However, we noted in COS-7 cells that peripheral GFP-APC puncta on microtubule ends frequently underwent retrograde linear movements with average velocities of 21.6 ± 2.4 μm/min (Figure 4, panels I-L (arrowhead); additional file 3). Typically this movement occurred over distances of less than 10 μM. In some cases portions of an original puncta were deposited within the cytoplasm while the remainder continued retrograde movement on the microtubule end (Figure 4, panels M-P arrowheads; additional file 4, examples also apparent in additional file 3). We also noted that the depolymerising microtubules tipped by GFP-APC puncta could undergo pause and then re-growth with the puncta of GFP-APC still attached (Figure 4, panels Q-T arrowhead; additional file 5). Interestingly, close examination of sequences such as additional file 5 indicates that separate GFP-APC puncta decorating the distal segment of a microtubule are swept up into a single tip-associated structure as the microtubule shrinks but re-separate into a string of beads-like distribution during microtubule regrowth, before finally beginning to re-coalesce into a single structure at the tip of paused microtubules near the cell membrane. The behaviour of GFP-APC at microtubule distal tips is clearly therefore very complex. Retrograde trafficking of GFP-APC was not documented in previous studies [6, 11]. Furthermore, these movements seem likely to represent puncta associated with shrinking microtubule tips and not with growing tips looping back from the cell edge or retrograde transport of GFP-APC puncta along microtubules since the microtubule distal segment could clearly be identified by GFP-APC labelling in many cases. We therefore conclude that mammalian APC can remain associated with shrinking microtubule tips at the cell periphery, a novel observation for this protein.
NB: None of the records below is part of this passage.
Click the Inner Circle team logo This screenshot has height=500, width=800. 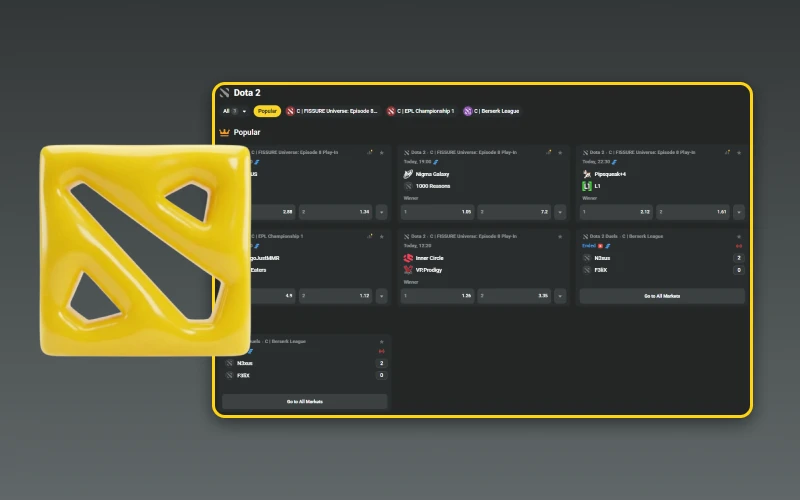[408, 258]
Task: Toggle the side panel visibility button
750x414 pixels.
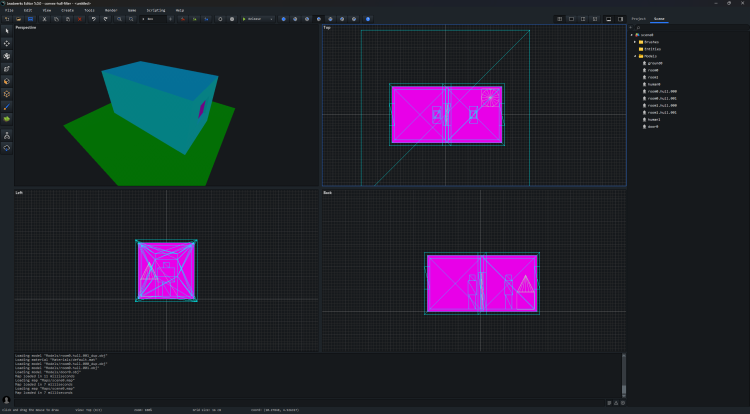Action: pyautogui.click(x=620, y=19)
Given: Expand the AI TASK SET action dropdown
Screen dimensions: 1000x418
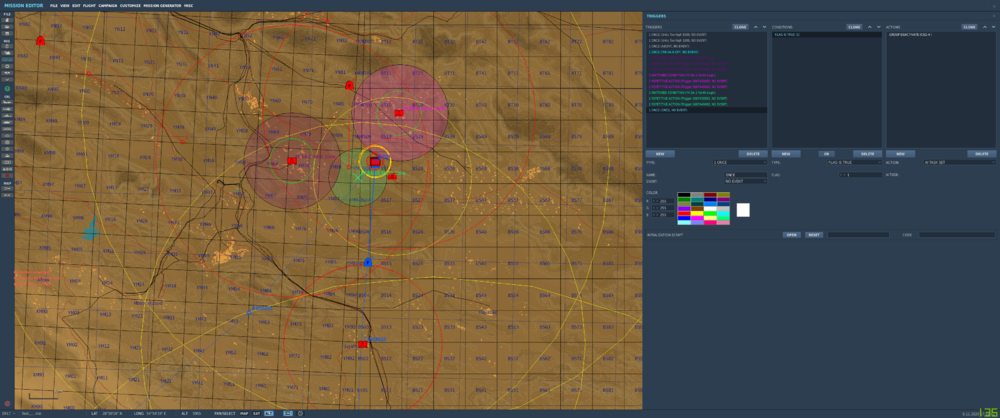Looking at the screenshot, I should 958,162.
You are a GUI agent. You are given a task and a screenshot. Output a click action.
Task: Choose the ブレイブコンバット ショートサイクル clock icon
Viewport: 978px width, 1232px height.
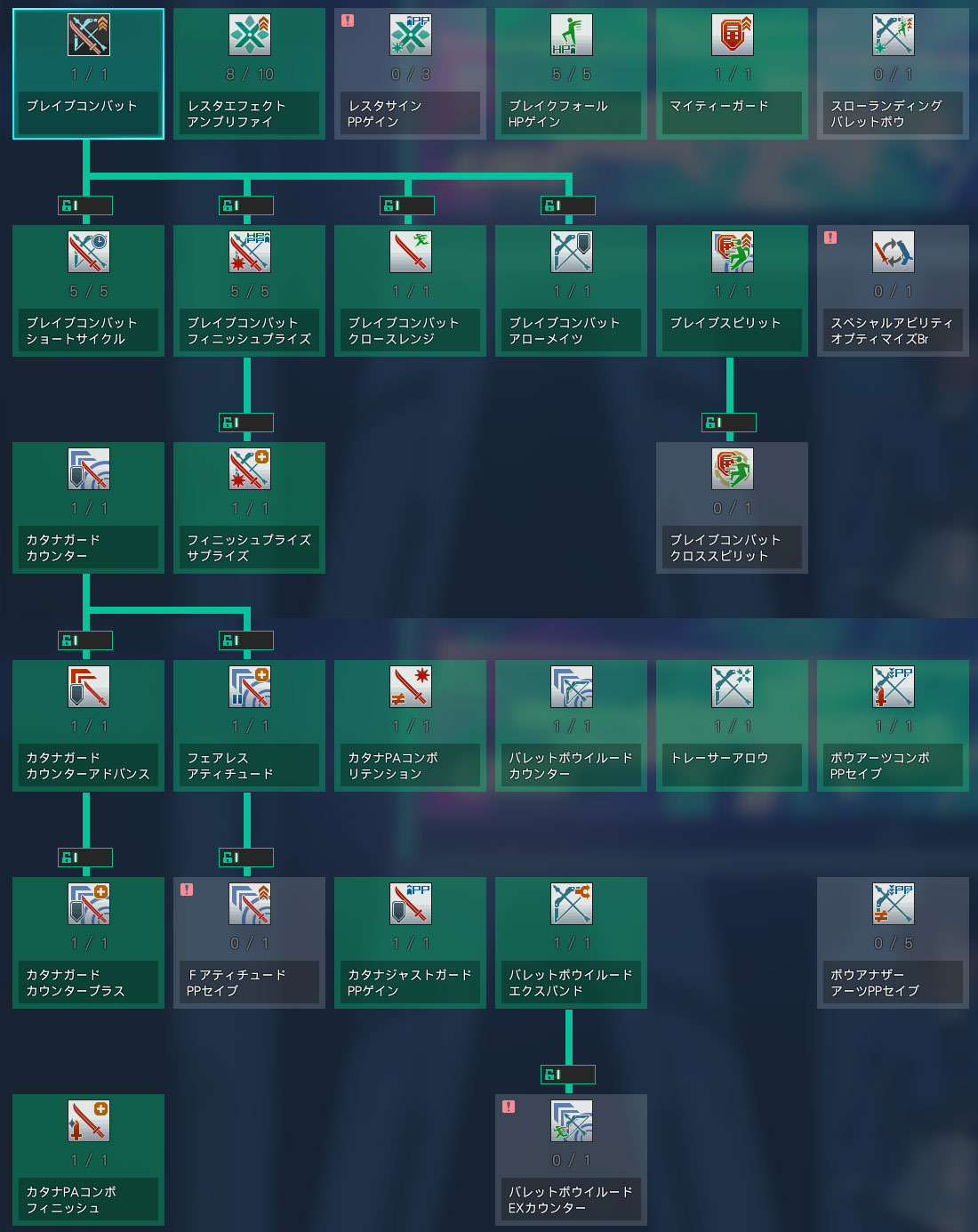tap(89, 253)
These observations represented the major GFP-APC distribution in cells imaged in subconfluent cultures although other minor localisations were also seen. GFP-APC was occasionally observed at structures resembling the centrosome (Figure 5, panel A, arrowhead). This localisation was confirmed in fixed COS-7 cells expressing GFP-APC co-stained with γ-tubulin (Figure 5, panels B-D). A centrosomal localisation for APC was recently examined in detail by other investigators [12]. In less than 5% of cells a motile comet-like distribution within the cell interior was seen (Figure 5, panel E; additional file 6). These comets moved with an average velocity of 20.4 ± 6 μm/min (n = 29 comets from 3 cells where movement could be tracked for at least 12s). This was essentially indistinguishable from the distribution and behaviour observed for the microtubule tip-tracking APC ligands EB1 and EB3 when expressed as GFP fusion proteins in COS-7 cells (JMA, unpublished data). GFP-APC expressing COS-7 cells fixed and co-stained for EB1 showed that the GFP-APC comets did indeed co-localise with EB1 staining at the end of microtubules (Figure 5, panels F-H). Finally, GFP-APC puncta were occasionally observed in the cell interior (Figure 5, panel I-L; additional file 7). Over the time course of imaging these were either immobile or underwent rapid translocations at peak speeds consistent with microtubule motor-mediated transport (in the region of 2–3 μm/s). Previous reports have described an interaction between APC and kinesin-associated transport complexes [13] that could explain this behaviour.

Figure 5
figure 5

Additional localisations seen in GFP-APC expressing COS-7 cells. Panel A. In some cells GFP-APC can be seen at the centrosome (arrowhead). Panels B-D. Localisation of GFP-APC to the centrosome was confirmed in immunostained cells using the centrosomal marker γ-tubulin. GFP-APC green, γ-tubulin red, panel D is a merged image. Panel E. A minor population of transfected cells had a comet-like GFP-APC distribution (additional file 6). Panels F- H. Co-staining of GFP-APC expressing COS-7 cells with EB1 confirmed the two proteins co-localise at growing microtubule tips in some cells. GFP-APC green, EB1 red, Panel H is a merged image. Panels I-L. Occasional cells contained GFP-APC puncta that were rapidly transported through the cytoplasm (arrowhead, additional file 7). Bars = 10 μm

In cultures that were seeded and transfected to be largely confluent during imaging a further GFP-APC distribution was seen. This consisted of a discontinuous array of punctate structures associated with peripheral membranes contacting other cells (Figure 6, panel A; additional file 8). This junctional localisation was confirmed by co-immunostaining for β-catenin (Figure 6, panels B-D) and actin (Figure 6, panels E-G), both of which confirmed that GFP-APC was closely associated (but not co-localised) with junctional proteins at the cortex. In comparison with the microtubule-associated GFP-APC distributions these cortical structures were far less dynamic. Tracking analysis indicated that they moved with an average velocity of 0.3 ± 0.36 μm/min (n = 70 puncta from 4 cells continuously observed for at least 10 min). This movement appeared to directly correlate with remodelling of the cell periphery during long-term changes in cell shape, indicating that these structures were essentially immobile relative to the cell cortex.

Figure 6
figure 6

Localisation of GFP-APC to junctional membranes in COS-7 cells. Panel A. In highly confluent cells GFP-APC showed a purely junctional localisation (additional file 8,). Panels B-D. GFP-APC at the cortex in COS-7 cells is located close to the junctional protein α-catenin. GFP-APC green, α-catenin red, panel D is a merged image. Panels E-G. GFP-APC is also closely associated with cortical actin at sites of cell-cell adhesion. GFP-APC green, actin red, Panel G is a merged image. Panel H. Both junctional (arrowheads) and microtubule-associated (arrow) GFP-APC populations can co-exist in the same cell (additional file 9). Bars = 10 μm.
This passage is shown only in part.